SEPTEMBER 16, 2009
It's not a hammer, dammit!
There's a whole lot of stuff that I learned while on sabbatical last year. There's data from online surveys about how we teach and learn design taken by 150 educators and 300 students. There are hours of interviews with design educators at about a dozen colleges and universities throughout the West and Midwest. And there are about a half dozen questions that cropped up during the conversations and afterwards.
Problem is, I haven't been able to pull all of this together into a coherent commentary on the state of design education. That's what I'd like to do, and I have to do something along these lines as part of my sabbatical report, but I don't know where to start.
I'm one of those people who work best with a deadline, so I decided a start would be to submit a proposal to Interaction 10, a conference being held early next year in Savannah, Georgia. I'm proposing a discussion format since I'm still interested in hearing what others have to say. The starting point is my proposal that designers may have more in common with musicians than either craftsmen or philosophers. If so, design education need to change.
Between now and Oct. 1, 2009 the public is invited to comment on the proposals, and these comments will help determine which ones are accepted. I encourage you to go to the conference site and add your comments there.
If you read this after Oct. 1st the site link above will not work, so I've reproduced the proposal below. Feel free to add your comments here at my site by clicking "Comments" at the bottom of this page.
It’s not a hammer, dammit!
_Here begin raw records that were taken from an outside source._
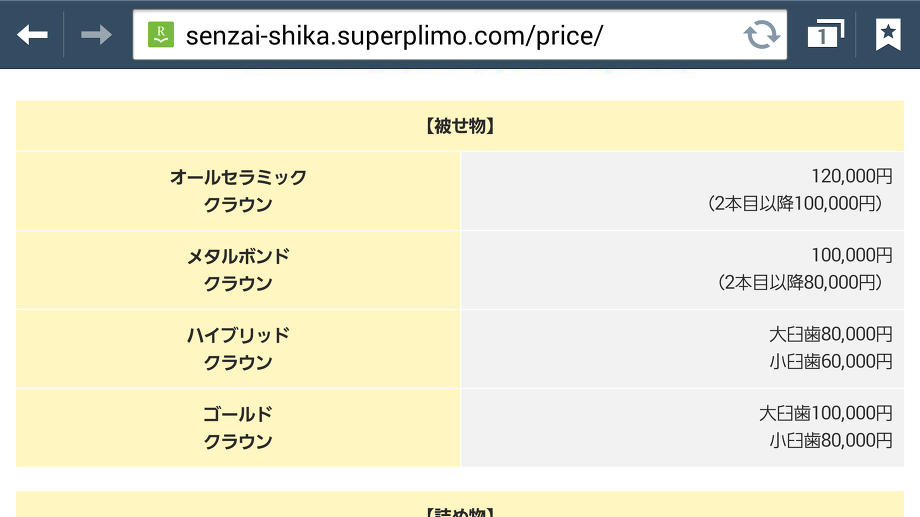The height and width of the screenshot is (517, 920).
Task: Select the 大臼歯100,000円 gold price
Action: coord(826,414)
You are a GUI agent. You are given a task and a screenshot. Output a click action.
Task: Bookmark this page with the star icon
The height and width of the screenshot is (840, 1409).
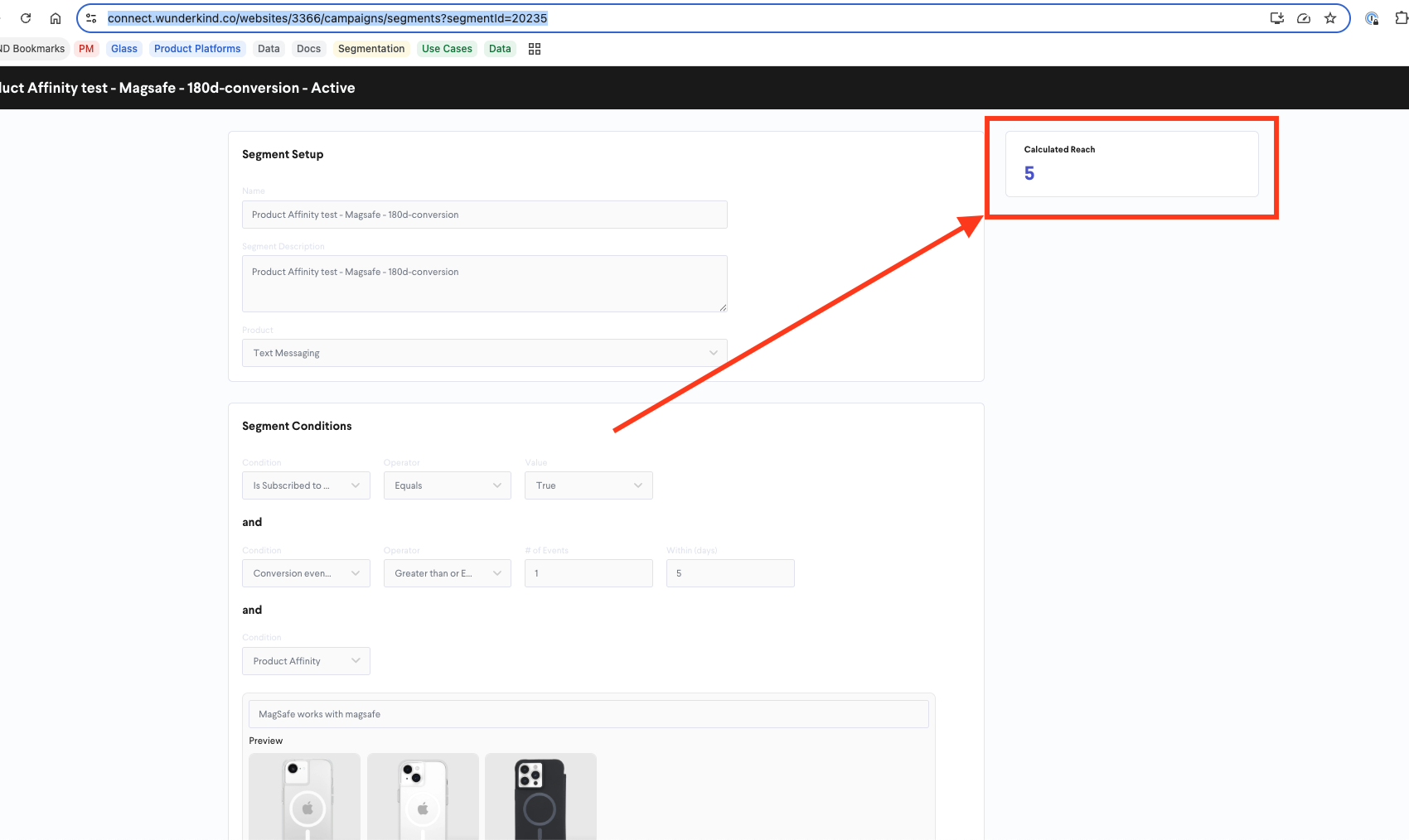click(x=1330, y=18)

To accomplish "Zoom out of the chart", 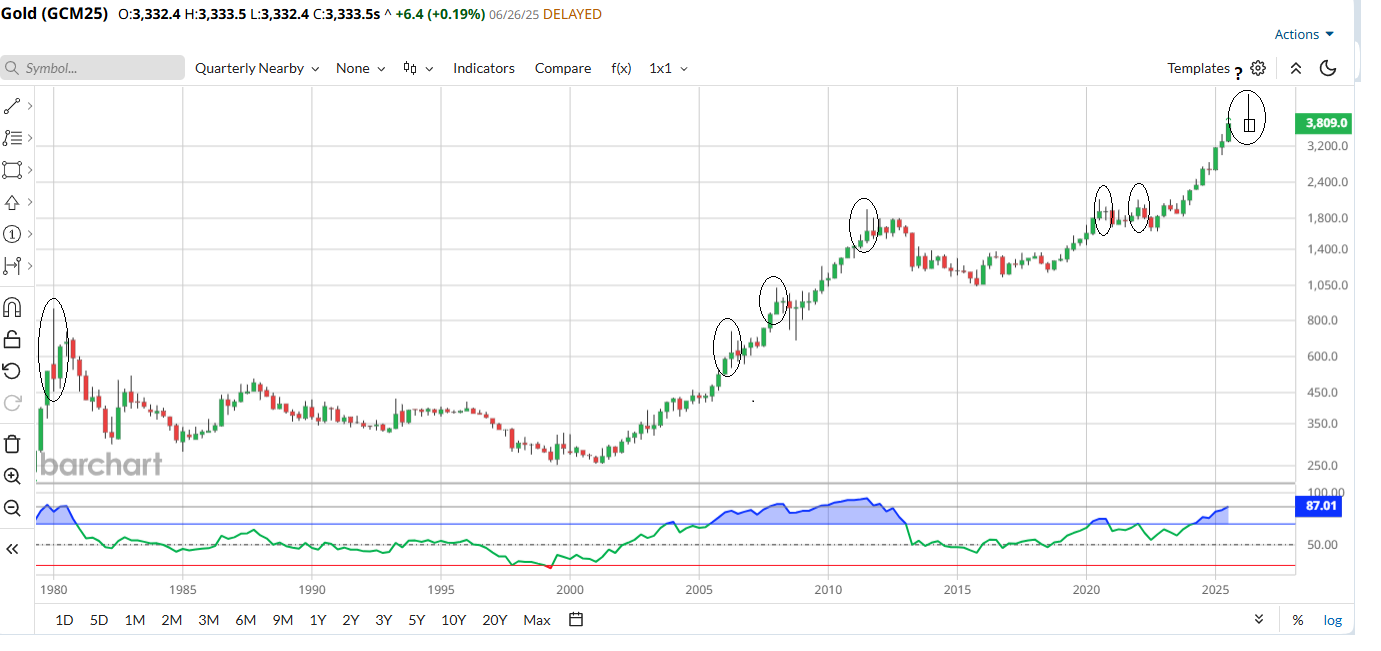I will point(13,508).
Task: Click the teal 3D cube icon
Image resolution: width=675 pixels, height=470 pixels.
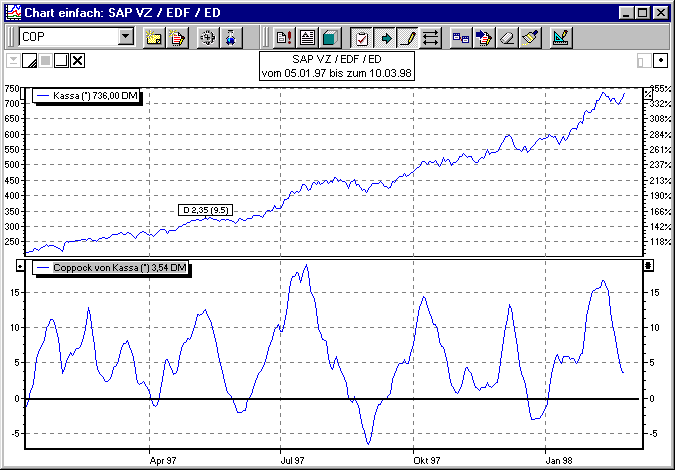Action: pyautogui.click(x=329, y=38)
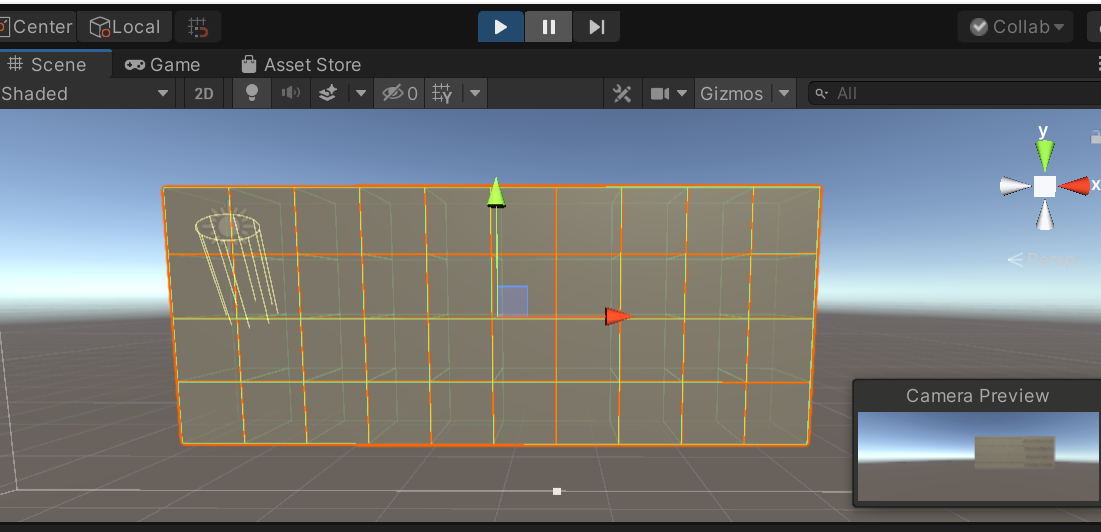Screen dimensions: 1101x532
Task: Click the Step frame button
Action: [x=596, y=27]
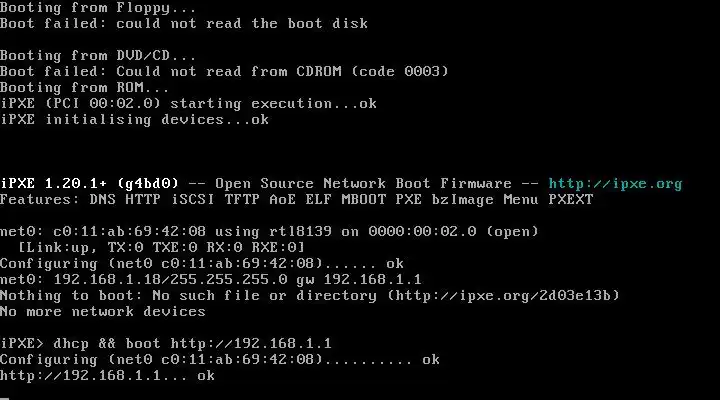720x400 pixels.
Task: Click the 'Booting from Floppy...' line
Action: (x=98, y=8)
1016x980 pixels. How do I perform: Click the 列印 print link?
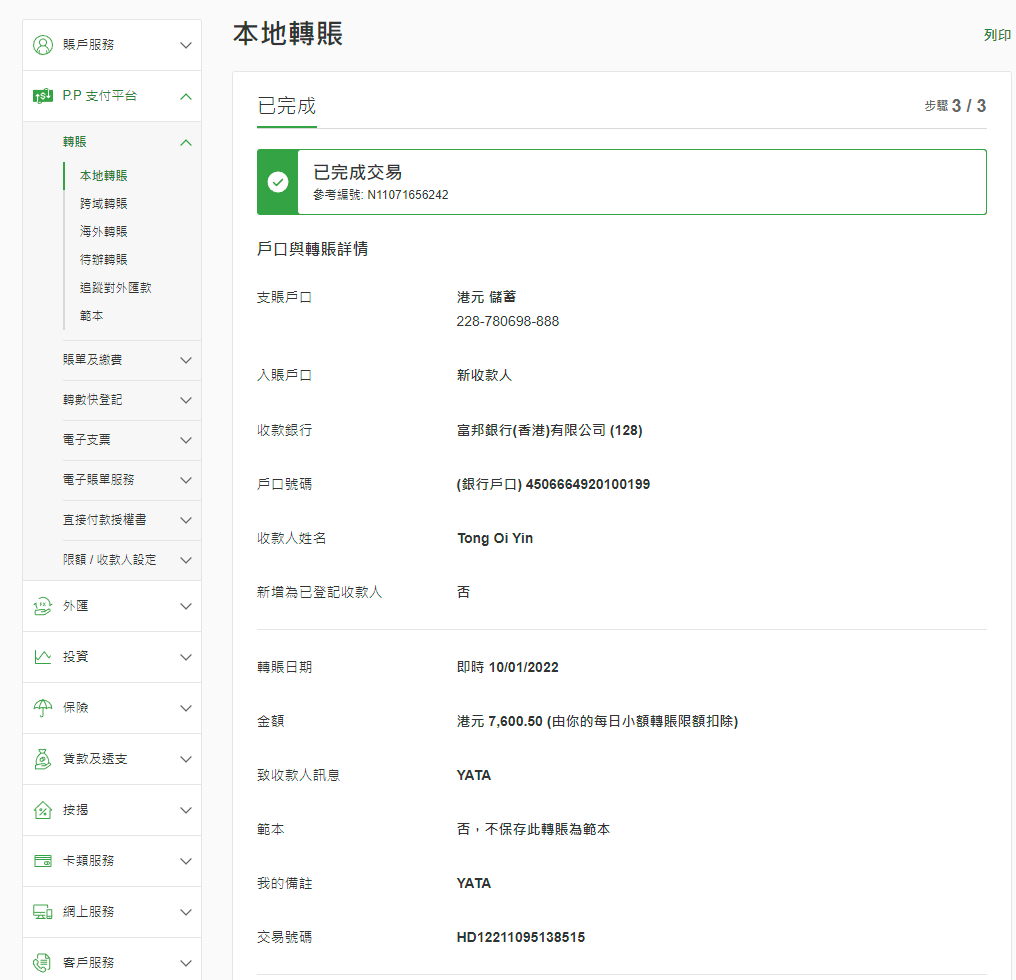click(997, 36)
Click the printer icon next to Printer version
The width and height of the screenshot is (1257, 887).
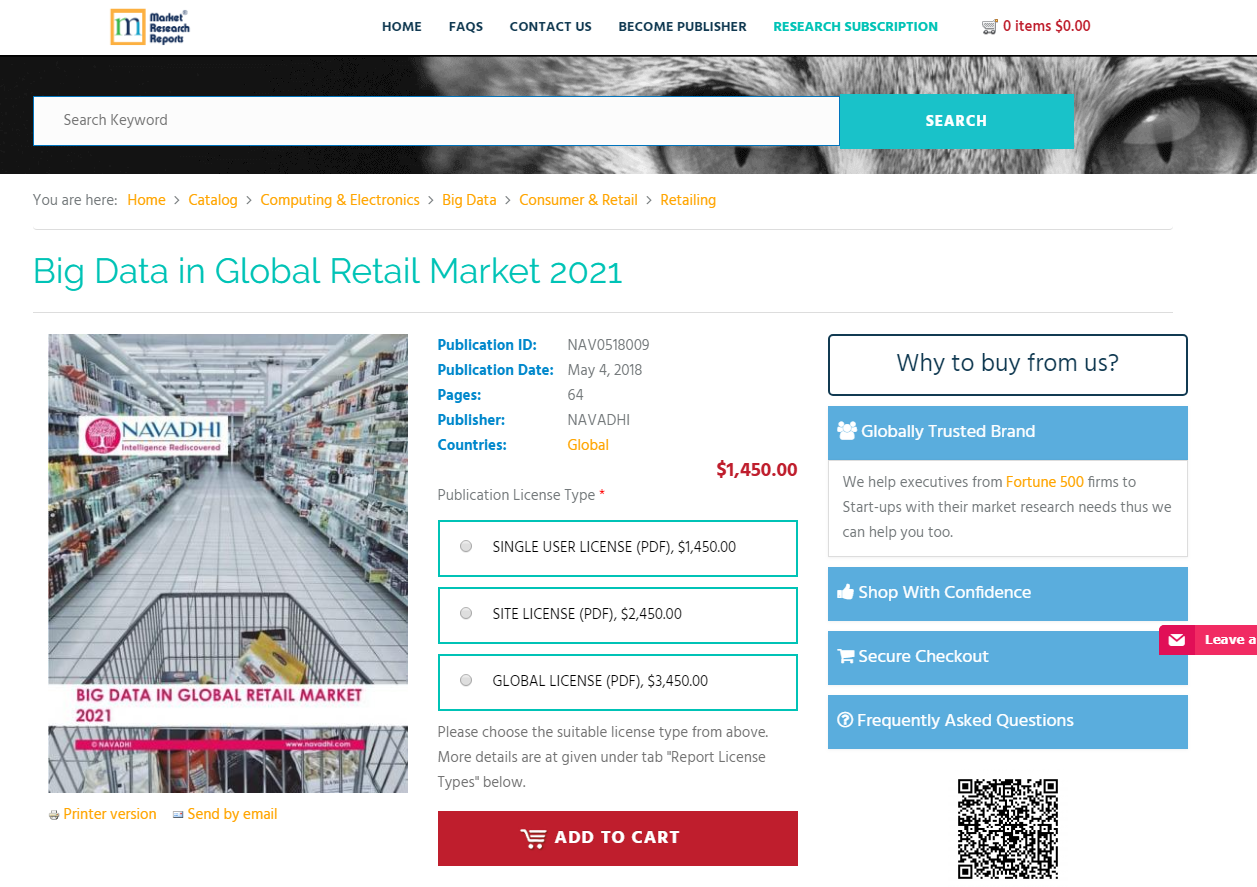[53, 814]
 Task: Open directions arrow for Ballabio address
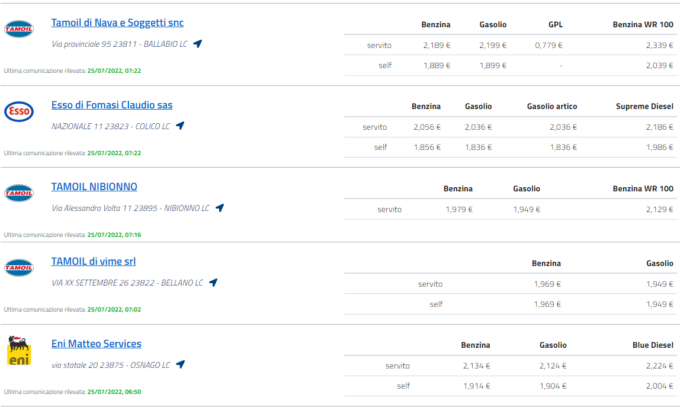click(x=198, y=44)
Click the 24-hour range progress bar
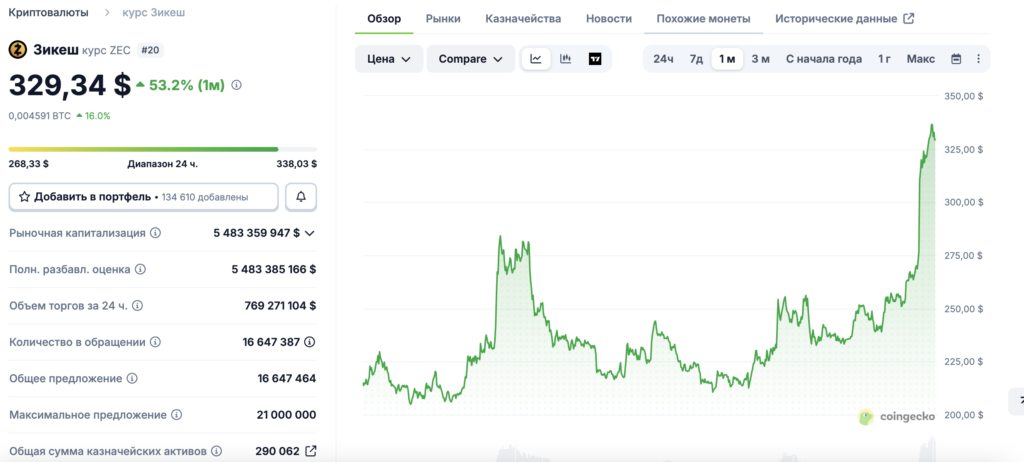Screen dimensions: 1024x462 [162, 150]
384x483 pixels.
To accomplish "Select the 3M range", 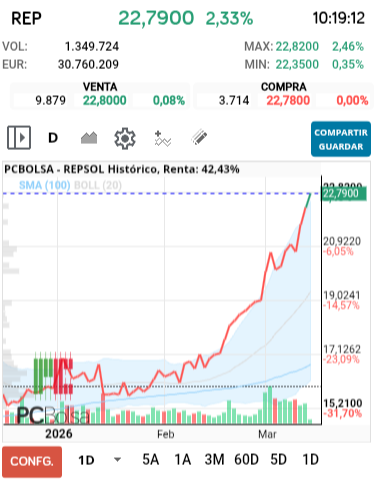I will [x=214, y=460].
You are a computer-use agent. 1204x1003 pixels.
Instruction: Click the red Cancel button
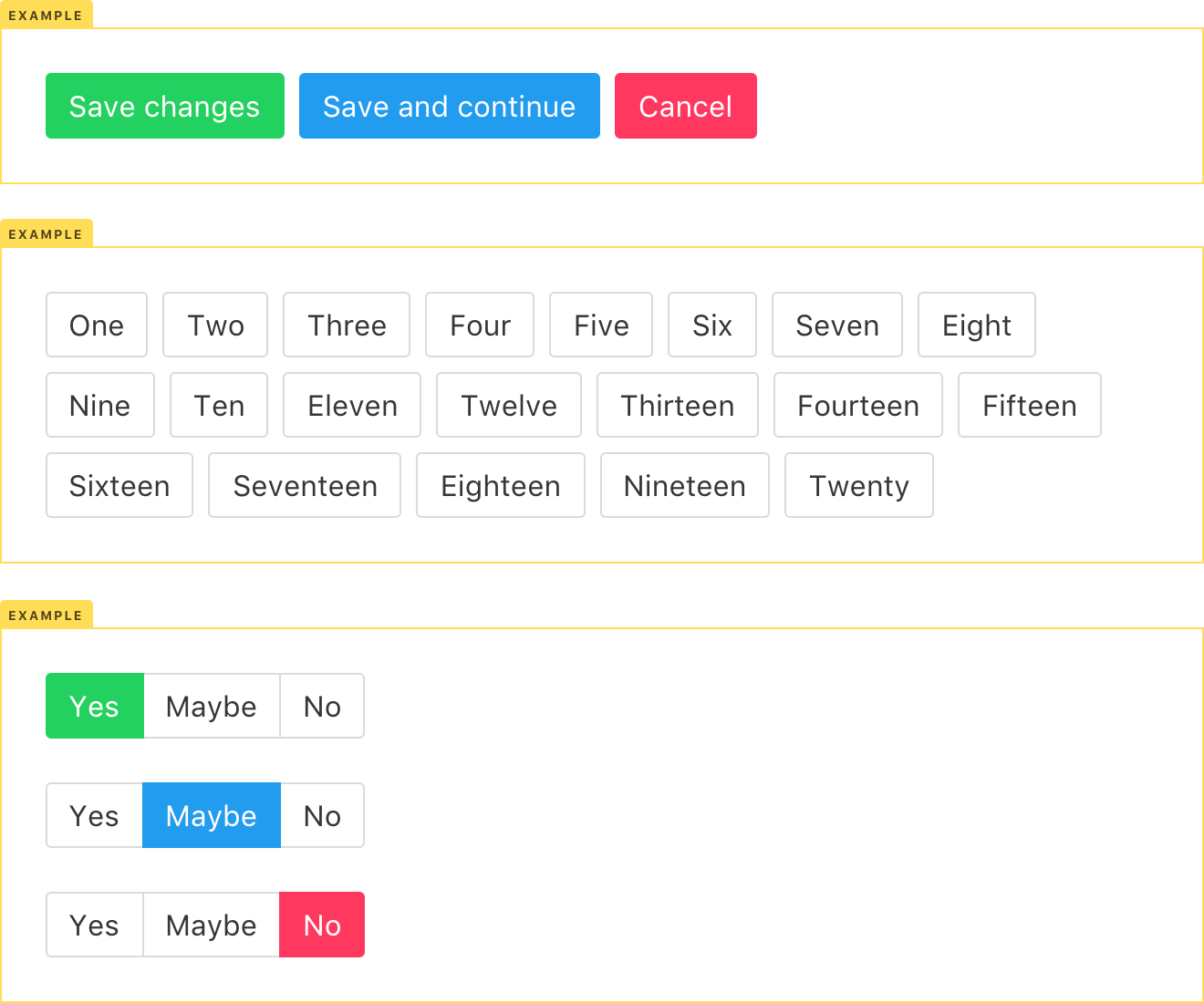685,106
Rethinking computers and interaction design education Presenter Al Wasco, Cuyahoga Community College Session Type: Discussion A crippling metaphor often comes up when we talk about whether design education should include teaching computer/software skills: “the computer is just a tool.” If the computer is basically a hammer, it follows then that the professor doesn’t need to spend his/her valuable time teaching which end is the handle. There are plenty of books and tutorials, the argument goes, so that students can learn on their own. It’s not that complicated.
I have concerns about students learning bad habits and inefficient techniques when their goal is limited to accomplishing a specific task or two. But rather than debate that I’d like to talk about design education using a completely different metaphor.
I suggest that we think about the computer/software as a musical instrument and designers as performers (or composers or conductors). We can abandon the craft-based approach (hammers) and think about performance (instruments) instead. This isn’t as outlandish as it may seem: live head-to-head design competitions like Cut & Paste and Adobe Pixel Mash are becoming the Iron Chef shows of the design world. Using this approach we can look at the music world for models of how to teach the craft of design (performance), design thinking (music theory), design strategy (composition) and design management (conducting).
I invite interaction designers, educators, musicians, composers and banjo pickers to a jam session: we’ll share ideas about how we can teach and learn how to play our instruments.
Al Wasco is Assistant Professor of Visual Communication and Design with a focus on Interactive Media at Cuyahoga Community College in Cleveland, Ohio. He recently completed a year-long sabbatical, part of which was spent traveling around the country and talking with design educators and students about how we teach and learn design. Additional research includes online surveys completed by 150 design educators and 300 design students from across the country. After more than twenty years as a print designer he fell in love with interactive media and has taught it full time since 1996. He bought one of the first Macintosh computers and has seen the computer/software evolve from an extension of our hands to an extension of our brains. He’s pretty sure we could do a better job of educating interaction designers. He has no musical talent whatsoever.